Mixes are taboo at Kelly’s Bake Shop – everything is made from scratch, even fillings, and these homespun recipes have been refined for uniformity.

Aaron Elliott was just a boy when his parents, Parker and Verna Elliott, bought the shop 27 years ago, which was established by Miriam and Judson Kelly in 1962. Elliott loved to roam around the bakery, with its tempting aromas and tasty treats. Ten years ago he bought the bakery from his parents, and now he and wife Angela run it. And, just like his boyhood days spent in the sweet-smelling shop, his son Parker, who is three, plays there too.

In 1996, the bake shop burned to the ground, but was re-built to its original size of 2,500 square feet, although another story has now been added.

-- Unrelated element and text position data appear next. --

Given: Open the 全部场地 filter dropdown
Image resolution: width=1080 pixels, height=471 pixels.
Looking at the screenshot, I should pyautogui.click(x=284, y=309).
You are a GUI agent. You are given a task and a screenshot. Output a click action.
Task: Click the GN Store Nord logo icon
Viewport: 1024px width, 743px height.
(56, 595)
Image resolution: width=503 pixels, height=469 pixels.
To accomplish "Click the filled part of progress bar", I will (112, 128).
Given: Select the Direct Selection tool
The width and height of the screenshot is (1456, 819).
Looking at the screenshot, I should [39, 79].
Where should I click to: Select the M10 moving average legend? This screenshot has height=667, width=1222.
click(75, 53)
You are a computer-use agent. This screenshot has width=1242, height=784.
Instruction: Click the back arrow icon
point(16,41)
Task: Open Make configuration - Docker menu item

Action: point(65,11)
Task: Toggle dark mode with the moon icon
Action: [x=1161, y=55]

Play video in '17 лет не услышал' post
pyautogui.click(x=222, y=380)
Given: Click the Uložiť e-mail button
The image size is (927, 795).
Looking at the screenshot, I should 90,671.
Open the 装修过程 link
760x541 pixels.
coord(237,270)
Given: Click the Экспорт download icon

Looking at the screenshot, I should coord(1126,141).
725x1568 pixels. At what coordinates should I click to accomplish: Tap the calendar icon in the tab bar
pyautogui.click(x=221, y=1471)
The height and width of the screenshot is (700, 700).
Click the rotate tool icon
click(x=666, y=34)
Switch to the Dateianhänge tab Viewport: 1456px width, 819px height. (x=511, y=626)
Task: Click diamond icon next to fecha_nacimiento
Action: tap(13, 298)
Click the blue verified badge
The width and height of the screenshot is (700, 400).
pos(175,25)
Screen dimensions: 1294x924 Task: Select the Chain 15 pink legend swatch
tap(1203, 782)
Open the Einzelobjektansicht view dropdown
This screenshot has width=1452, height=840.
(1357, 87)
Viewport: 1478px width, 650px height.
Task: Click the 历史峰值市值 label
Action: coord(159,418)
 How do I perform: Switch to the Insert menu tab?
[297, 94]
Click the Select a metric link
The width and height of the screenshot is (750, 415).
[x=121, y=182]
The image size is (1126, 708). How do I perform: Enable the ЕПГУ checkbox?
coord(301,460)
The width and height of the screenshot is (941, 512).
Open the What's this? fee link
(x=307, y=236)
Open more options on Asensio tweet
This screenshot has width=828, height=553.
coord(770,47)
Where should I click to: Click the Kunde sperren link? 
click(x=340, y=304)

During its peak season, Kelly’s has upwards of 13 employees, including students, and longtime employee Sylvia Rossiter, who has been with the bakery for 26 years.

“Sylvia is kind of the icon,” says Elliott. “She supervises the whole operation.”

Open just six months of the year, Kelly’s make the most of visiting tourists, and is open from 7:00 a.m. to 8:00 p.m, with baking beginning at 5:30 a.m.

“From the July 1st weekend right up to Labour Day weekend is pretty well straight out,” Elliott says. “We just work the tourism season and that’s it.”

Part of the baking is now mechanized with a divider/rounder, but otherwise traditional methods prevail. The kitchen is equipped with five deck ovens, one double and five straight backs – and all are fired by propane.

“We use propane ovens instead of the convection style,” Elliott explains, “because you don’t get as much browning in a convection oven as you do in a standard deck oven. It’s slower, but you get nicer colour. A propane deck oven is about as close as you can get to something cooked in an old wood stove without actually cooking in an old wood stove. It tastes better.”

However, it certainly isn’t cheap.

“… as gas prices go up, so does the propane. Our price of propane has definitely sky-rocketed, the same as fuel costs,” says Elliott.

All supplies are purchased from a wholesaler in Saint John, and the bakery’s flour comes from Halifax.

With its red gingham curtains, well-scrubbed whitewash, friendly service and old-style baking, Kelly’s Bake Shop does its best to be a memorable Maritime experience.

“We like to think that we give people a different experience down here than you would get at your larger bakeries in the cities,” says Elliott with a warm smile. “It’s kind of like an old ma and pa store.”